Daisy has just had an interview for a summer job. 

Instructions

As you watch the video, look at the examples of reported speech. They are in  red  in the subtitles. Then read the conversation below to learn more. Finally, do the grammar exercises to check you understand, and can use, reported speech correctly.

Sophie:  Mmm, it’s so nice to be chilling out at home after all that running around.

Ollie: Oh, yeah, travelling to glamorous places for a living must be such a drag!

Ollie: Mum, you can be so childish sometimes. Hey, I wonder how Daisy’s getting on in her job interview.

Sophie: Oh, yes, she said she was having it at four o’clock, so it’ll have finished by now. That’ll be her ... yes. Hi, love. How did it go?

Daisy: Well, good I think, but I don’t really know.
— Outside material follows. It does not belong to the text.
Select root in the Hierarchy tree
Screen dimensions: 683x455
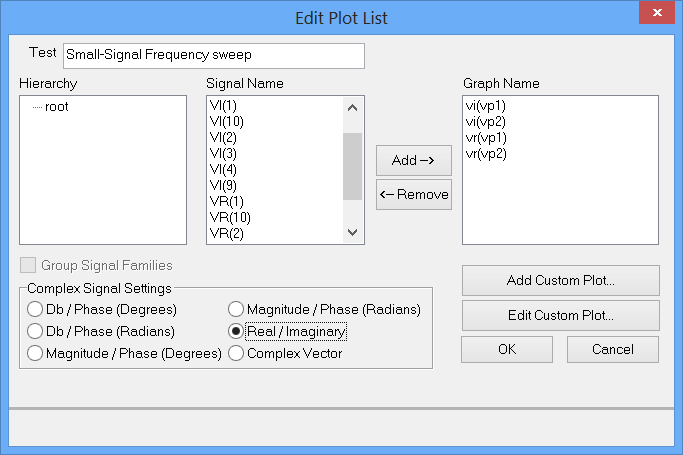pyautogui.click(x=56, y=106)
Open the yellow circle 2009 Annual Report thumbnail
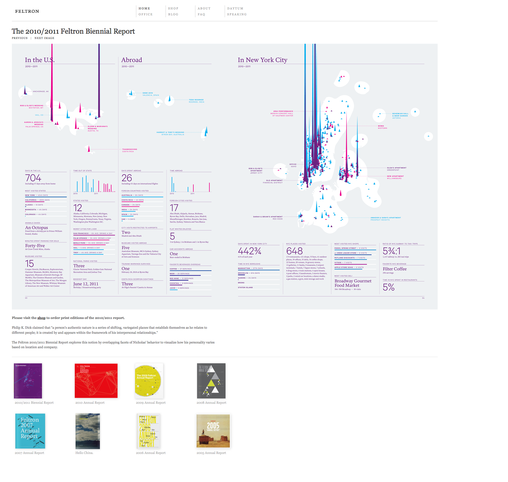Image resolution: width=508 pixels, height=482 pixels. [149, 381]
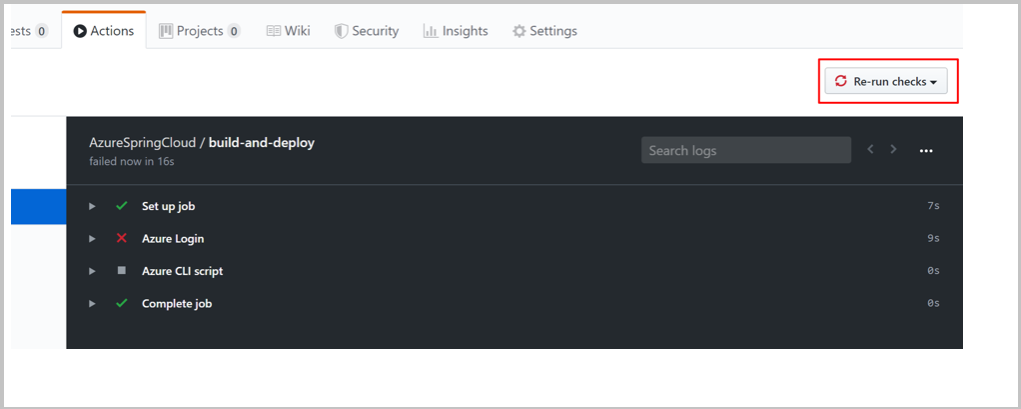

They said they’d phone later and let me know.

Sophie: What kind of thing did they ask you?

Daisy: They asked if I had any experience with people, so I told them about helping at the school fair and visiting old people at the home, that sort of stuff. But I think they meant work experience.

Sophie: I’m sure what you said was impressive. They can’t expect you to have had much work experience at your age.

Daisy:  And then they asked me what acting I had done, so I told them that I’d had a main part in the school play, and I showed them a bit of the video, so that was cool.

Sophie:  Great!

Daisy: Oh, and they also asked if I spoke any foreign languages.

Sophie: Languages?

Daisy: Yeah, because I might have to talk to tourists, you know.

Sophie: Oh, right, of course.

Daisy: So that was it really. They showed me the costume I’ll be wearing if I get the job. Sending it over ...

Ollie: Hey, sis, I heard that Brad Pitt started out as a giant chicken too! This could be your big break!

Daisy: Ha, ha, very funny.

Sophie: Take no notice, darling. I’m sure you’ll be a marvellous chicken.

We use reported speech when we want to tell someone what someone said. We usually use a reporting verb (e.g. say, tell, ask, etc.) and then change the tense of what was actually said in direct speech.

So, direct speech is what someone actually says? Like 'I want to know about reported speech'?

Yes, and you report it with a reporting verb.

He said he wanted to know about reported speech.

I said, I want and you changed it to he wanted .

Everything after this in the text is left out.